(Rows from a data source)

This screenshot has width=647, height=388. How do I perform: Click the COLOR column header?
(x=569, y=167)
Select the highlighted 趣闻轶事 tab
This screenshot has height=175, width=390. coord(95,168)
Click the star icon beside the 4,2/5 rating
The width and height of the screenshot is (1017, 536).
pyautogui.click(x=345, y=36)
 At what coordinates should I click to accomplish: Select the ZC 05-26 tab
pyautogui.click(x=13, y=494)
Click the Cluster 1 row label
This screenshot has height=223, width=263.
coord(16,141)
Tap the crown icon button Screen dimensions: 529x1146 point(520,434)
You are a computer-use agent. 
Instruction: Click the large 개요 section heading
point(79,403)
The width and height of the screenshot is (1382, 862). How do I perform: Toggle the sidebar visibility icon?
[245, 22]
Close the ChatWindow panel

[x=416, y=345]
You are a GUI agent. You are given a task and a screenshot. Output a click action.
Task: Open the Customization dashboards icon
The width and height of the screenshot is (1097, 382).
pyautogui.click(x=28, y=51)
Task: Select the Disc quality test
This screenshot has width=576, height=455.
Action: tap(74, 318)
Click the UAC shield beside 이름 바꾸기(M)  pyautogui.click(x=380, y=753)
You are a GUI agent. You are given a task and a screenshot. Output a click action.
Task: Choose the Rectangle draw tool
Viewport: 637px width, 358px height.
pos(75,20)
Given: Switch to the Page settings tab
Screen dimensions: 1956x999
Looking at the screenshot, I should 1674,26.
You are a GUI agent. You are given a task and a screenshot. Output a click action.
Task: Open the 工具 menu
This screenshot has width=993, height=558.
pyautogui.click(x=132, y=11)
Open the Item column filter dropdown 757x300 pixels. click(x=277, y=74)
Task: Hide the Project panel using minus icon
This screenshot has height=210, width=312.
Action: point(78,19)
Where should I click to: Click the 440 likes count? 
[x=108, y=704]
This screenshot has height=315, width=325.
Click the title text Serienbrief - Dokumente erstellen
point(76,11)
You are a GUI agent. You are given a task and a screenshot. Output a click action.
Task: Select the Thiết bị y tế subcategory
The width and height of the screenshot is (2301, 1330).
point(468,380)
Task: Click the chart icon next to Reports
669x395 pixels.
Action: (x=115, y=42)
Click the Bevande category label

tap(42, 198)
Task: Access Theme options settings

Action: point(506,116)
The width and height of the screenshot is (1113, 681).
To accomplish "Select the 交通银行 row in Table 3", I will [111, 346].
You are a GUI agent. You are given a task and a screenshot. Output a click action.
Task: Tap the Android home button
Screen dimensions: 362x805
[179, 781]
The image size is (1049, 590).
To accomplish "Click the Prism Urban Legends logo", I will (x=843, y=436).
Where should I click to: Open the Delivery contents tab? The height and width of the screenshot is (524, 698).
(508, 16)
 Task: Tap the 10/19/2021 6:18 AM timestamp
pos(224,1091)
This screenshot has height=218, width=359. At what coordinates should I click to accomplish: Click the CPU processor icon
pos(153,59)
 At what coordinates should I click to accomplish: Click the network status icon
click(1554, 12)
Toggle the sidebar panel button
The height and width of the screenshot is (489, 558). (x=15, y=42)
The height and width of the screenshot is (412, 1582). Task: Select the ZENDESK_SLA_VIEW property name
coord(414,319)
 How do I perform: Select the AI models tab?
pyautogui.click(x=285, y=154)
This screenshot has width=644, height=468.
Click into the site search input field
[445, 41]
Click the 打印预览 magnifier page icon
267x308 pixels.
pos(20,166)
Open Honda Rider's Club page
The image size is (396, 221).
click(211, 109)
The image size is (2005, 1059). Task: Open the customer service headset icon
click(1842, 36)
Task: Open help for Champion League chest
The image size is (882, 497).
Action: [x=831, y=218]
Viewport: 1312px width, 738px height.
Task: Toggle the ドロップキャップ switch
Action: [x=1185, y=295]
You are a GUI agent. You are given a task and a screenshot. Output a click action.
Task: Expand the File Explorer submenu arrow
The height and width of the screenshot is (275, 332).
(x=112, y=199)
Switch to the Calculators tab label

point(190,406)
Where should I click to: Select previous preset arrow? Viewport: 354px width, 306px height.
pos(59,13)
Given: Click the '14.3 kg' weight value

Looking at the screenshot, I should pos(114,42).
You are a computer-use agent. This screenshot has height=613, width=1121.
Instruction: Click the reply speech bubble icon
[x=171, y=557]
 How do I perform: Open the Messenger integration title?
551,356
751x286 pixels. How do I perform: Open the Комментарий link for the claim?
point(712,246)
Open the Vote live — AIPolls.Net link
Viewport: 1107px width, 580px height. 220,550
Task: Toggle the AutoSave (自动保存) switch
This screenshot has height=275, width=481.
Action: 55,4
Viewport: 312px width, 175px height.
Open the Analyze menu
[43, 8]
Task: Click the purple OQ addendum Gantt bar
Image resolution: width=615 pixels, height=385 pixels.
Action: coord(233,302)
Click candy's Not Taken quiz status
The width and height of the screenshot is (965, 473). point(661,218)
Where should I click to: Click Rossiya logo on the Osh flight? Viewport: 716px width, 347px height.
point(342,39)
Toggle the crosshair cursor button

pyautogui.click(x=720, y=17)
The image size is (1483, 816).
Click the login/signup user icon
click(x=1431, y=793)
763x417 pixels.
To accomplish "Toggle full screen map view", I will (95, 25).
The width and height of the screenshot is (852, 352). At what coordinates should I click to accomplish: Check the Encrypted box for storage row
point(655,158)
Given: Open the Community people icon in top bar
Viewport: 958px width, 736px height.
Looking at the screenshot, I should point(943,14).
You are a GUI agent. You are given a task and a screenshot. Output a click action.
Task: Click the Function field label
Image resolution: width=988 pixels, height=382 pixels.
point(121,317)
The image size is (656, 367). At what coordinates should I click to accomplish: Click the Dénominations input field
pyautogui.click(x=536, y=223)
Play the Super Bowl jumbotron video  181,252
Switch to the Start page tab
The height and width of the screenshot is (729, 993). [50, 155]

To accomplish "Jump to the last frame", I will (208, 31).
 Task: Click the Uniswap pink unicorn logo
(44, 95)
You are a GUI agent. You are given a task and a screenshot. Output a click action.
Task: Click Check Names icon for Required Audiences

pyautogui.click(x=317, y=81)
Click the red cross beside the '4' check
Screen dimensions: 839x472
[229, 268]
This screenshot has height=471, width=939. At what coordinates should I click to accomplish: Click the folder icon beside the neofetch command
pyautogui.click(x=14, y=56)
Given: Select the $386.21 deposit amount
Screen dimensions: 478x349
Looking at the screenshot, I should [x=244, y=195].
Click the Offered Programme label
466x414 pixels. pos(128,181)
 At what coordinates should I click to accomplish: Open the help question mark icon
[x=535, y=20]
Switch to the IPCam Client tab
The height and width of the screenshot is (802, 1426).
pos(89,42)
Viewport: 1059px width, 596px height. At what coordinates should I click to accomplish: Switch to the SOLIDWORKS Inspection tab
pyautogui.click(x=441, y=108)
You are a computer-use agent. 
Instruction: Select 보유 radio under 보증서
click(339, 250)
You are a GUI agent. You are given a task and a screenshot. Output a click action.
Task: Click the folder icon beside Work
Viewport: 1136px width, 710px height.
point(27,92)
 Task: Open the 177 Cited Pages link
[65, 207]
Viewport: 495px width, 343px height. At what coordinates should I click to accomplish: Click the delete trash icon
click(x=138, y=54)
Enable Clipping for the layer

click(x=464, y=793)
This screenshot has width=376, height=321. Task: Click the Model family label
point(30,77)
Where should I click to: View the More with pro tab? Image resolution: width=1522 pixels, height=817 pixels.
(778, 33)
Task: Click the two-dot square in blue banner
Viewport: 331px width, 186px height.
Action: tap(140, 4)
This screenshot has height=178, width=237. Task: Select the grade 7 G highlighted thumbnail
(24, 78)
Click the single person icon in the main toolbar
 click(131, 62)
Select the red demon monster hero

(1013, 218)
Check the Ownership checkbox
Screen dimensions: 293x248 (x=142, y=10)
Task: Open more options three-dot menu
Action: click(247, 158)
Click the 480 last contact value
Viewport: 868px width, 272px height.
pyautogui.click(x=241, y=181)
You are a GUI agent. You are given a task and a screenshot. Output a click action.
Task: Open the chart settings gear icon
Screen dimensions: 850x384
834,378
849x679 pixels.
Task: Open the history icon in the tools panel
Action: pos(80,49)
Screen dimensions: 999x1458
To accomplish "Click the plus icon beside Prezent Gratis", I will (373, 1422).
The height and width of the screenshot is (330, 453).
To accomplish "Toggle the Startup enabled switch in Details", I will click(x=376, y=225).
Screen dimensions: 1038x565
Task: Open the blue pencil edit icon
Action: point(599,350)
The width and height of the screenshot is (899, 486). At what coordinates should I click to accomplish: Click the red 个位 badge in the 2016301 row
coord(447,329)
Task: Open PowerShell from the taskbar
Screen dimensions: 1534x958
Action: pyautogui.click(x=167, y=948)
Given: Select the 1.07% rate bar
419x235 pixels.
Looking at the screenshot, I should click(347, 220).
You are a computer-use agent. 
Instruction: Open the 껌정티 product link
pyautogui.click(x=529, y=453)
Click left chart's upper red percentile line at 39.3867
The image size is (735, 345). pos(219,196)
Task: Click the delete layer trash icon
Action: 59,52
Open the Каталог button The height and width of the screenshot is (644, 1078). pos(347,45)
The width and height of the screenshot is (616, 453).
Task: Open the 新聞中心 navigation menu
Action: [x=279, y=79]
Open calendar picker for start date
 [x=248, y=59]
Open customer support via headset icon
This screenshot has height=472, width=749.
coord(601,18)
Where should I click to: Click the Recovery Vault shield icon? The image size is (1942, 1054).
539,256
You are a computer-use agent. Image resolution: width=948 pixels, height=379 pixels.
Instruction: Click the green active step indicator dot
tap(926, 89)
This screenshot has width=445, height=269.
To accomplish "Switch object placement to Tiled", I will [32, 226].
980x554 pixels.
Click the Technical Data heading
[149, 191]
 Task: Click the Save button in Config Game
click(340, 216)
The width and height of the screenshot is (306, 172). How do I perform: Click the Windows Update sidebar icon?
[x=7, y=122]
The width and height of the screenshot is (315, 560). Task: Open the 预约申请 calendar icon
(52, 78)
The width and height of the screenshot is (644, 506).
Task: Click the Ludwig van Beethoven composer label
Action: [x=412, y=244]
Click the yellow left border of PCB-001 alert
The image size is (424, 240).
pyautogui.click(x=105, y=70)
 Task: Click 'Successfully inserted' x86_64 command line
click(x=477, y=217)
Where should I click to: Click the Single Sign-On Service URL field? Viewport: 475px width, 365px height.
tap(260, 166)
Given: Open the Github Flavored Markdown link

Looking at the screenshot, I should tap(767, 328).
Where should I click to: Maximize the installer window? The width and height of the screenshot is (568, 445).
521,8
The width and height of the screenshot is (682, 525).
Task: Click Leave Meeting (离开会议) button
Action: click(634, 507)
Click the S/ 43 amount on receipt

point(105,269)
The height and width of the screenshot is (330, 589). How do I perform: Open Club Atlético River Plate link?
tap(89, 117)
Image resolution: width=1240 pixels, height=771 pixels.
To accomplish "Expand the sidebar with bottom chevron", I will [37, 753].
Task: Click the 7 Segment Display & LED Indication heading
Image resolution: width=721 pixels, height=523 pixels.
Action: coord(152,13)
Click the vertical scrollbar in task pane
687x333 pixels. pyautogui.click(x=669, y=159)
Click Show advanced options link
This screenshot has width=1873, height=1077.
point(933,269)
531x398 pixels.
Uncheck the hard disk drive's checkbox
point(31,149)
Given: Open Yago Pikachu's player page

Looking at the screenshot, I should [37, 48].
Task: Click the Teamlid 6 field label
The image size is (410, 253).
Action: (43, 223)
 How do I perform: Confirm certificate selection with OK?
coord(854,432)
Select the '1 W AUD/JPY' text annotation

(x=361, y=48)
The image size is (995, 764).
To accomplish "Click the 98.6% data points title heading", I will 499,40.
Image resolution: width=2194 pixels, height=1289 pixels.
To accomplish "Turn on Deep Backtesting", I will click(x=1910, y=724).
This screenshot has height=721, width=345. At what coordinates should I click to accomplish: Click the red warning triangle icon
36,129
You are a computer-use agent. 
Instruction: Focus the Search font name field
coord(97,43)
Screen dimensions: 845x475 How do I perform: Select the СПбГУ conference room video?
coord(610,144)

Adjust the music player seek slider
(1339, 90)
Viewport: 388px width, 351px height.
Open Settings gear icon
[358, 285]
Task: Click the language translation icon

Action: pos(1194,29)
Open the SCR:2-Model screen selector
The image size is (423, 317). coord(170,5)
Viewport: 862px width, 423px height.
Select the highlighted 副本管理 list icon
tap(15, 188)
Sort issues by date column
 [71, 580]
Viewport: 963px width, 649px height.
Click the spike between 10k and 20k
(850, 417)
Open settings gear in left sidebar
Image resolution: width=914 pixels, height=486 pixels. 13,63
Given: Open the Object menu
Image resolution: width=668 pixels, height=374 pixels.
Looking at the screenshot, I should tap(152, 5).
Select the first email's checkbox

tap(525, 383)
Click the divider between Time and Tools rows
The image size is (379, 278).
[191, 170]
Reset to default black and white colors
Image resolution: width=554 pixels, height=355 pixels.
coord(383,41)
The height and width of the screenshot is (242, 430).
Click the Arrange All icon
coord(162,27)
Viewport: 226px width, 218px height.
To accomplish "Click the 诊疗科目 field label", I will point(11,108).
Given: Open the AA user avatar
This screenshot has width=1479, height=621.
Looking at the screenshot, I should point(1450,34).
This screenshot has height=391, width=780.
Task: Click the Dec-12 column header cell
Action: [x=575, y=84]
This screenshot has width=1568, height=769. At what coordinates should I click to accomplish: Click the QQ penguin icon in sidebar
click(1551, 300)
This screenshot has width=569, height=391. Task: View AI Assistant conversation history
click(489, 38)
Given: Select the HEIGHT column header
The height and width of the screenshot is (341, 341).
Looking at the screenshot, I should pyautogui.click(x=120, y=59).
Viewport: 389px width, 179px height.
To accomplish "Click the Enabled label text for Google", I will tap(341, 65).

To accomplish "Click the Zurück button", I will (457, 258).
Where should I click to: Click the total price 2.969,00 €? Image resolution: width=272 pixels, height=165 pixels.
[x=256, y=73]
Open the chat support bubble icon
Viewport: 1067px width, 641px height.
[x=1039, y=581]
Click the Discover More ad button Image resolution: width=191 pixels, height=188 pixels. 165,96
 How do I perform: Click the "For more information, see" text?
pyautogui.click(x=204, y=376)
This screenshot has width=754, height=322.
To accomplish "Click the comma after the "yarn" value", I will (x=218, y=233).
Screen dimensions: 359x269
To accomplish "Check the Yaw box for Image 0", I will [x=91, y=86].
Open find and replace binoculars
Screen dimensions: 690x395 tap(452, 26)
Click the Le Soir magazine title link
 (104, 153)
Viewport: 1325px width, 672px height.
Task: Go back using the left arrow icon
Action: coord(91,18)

**Exercise**
Please edit the rows shown above, starting at the line that has "Task: Toggle the AutoSave (自动保存) switch" and ending after the line that has "The width and height of the screenshot is (965, 473).". Replace "Analyze" with "View", leave everything else unchanged, and return only those lines.

**Result for this exercise**
Task: Toggle the AutoSave (自动保存) switch
This screenshot has height=275, width=481.
Action: 55,4
Viewport: 312px width, 175px height.
Open the View menu
[43, 8]
Task: Click the purple OQ addendum Gantt bar
Image resolution: width=615 pixels, height=385 pixels.
Action: coord(233,302)
Click candy's Not Taken quiz status
The width and height of the screenshot is (965, 473). point(661,218)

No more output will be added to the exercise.